The final winding stretch dumped me onto the coastal road unceremoniously.Feeling sad it was over, I repeated the loop, then crawled home, spent and drunk on mountain air.




Pink Sheep, Binevenagh

Several days later, I climbed Binevenagh again to try one of the other descents. The road along the plateau offered wide open views of both the Lough Foyle and the North Atlantic.




Pink Sheep, Binevenagh

I rode through a dreamscape of hot-pink sheep grazing upon neon green grass, as the sun came out over the hills of Donegal.

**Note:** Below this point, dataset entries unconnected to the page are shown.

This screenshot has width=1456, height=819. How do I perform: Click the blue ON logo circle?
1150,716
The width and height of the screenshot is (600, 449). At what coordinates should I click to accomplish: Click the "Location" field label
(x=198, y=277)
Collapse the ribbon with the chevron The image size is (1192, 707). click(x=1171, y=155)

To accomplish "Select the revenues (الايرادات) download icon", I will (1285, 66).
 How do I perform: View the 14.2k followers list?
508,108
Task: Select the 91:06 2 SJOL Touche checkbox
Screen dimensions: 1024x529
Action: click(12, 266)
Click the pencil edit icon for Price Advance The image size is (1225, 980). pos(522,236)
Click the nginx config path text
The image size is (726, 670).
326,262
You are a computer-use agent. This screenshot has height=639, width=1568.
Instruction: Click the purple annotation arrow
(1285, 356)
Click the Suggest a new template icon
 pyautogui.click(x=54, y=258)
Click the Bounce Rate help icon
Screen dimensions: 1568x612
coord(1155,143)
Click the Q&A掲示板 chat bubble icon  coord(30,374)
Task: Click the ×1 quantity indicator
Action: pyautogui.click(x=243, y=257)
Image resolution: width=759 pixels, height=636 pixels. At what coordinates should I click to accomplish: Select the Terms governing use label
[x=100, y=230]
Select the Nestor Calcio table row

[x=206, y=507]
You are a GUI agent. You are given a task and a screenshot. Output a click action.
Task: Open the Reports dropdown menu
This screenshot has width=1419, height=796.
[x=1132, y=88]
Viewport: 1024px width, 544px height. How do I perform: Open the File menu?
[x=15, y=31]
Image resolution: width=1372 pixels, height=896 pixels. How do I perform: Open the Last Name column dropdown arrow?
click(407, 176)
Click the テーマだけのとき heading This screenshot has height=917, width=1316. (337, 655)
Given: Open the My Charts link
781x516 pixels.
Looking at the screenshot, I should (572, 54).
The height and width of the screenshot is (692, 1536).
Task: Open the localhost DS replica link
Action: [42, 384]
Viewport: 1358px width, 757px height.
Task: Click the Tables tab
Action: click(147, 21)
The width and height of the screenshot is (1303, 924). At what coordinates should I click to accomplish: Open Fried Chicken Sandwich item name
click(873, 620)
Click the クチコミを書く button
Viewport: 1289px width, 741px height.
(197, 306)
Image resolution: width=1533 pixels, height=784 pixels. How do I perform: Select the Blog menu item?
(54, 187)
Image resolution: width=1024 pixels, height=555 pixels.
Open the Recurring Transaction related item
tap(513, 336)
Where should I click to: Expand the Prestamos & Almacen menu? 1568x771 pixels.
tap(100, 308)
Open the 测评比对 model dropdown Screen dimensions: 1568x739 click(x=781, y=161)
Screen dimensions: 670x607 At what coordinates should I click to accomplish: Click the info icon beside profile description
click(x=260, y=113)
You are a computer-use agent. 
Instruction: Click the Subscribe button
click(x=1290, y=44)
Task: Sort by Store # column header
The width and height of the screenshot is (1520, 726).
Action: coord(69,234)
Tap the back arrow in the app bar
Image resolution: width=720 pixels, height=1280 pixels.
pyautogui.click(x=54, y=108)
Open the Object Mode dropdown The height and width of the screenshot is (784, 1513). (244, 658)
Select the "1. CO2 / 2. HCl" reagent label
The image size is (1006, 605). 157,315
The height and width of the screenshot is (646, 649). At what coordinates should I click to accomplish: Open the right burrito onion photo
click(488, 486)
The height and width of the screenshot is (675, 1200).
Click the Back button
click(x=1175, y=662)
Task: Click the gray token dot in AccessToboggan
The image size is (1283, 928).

Statue, Top of Mt Binevenagh

At the far end of the plateau stood "the boat man," as the locals refer to him. He isManannán mac Lir, a god of the sea - a new statue the local council has erected just in the past week. Facing Magilligan Point (entrance to the Lough Foyle on the Northern Ireland side) - the mythical wood-carved figure spreads his arms over land and water of the bordering nations.




Magilligan Point

Standing there, I remembered being at Magilligan Point, at the ground level, and looking up at the mountain from there. Some form of symmetry had been achieved.




Descent into Castle Rock

The descent was long, tame and idyllic, rolling through farmlands. But at the end came the stretch I had been warned about: This section winds tightly, down a steep grade.I was advised to either walk or ride the brakes once I saw the crumbling rocks sign.Over the course of two loops, I tried both methods. Riding slowly with good brakes is actually a bit easier than walking the bike.




Descent into Castle Rock
After some S-bends, another sharp bend follows before a vertical drop onto the main road across from the water.




Descent into Castle Rock
The spot is Downhill - defined by the magnificent view of the Mussenden Temple - a round structure at the edge of a cliff, which a nobleman had built for his niece... with whom he may or may not have had an affair with. The niece died before the temple was finished, infusing the story with an extra air of tragic poeticism.




Descent into Castle Rock

I looked back at the road I had come down. I was not as shaken as I thought I'd be by the descent. But with the rush and the beauty of it over, I felt lost - so much emotion can build up along these stretches, and it has nowhere to go. Maybe that is why the cliffs looked especially beautiful in the evening light. And maybe that is why I put all my remaining energy into the 10 miles home along the flat coastal road. Big ring, small cog, setting sun, burning legs, cold air, sprays of water, and Binevenagh towering over it all. Turning the pedals madly as I raced home, I already longed to be up there again.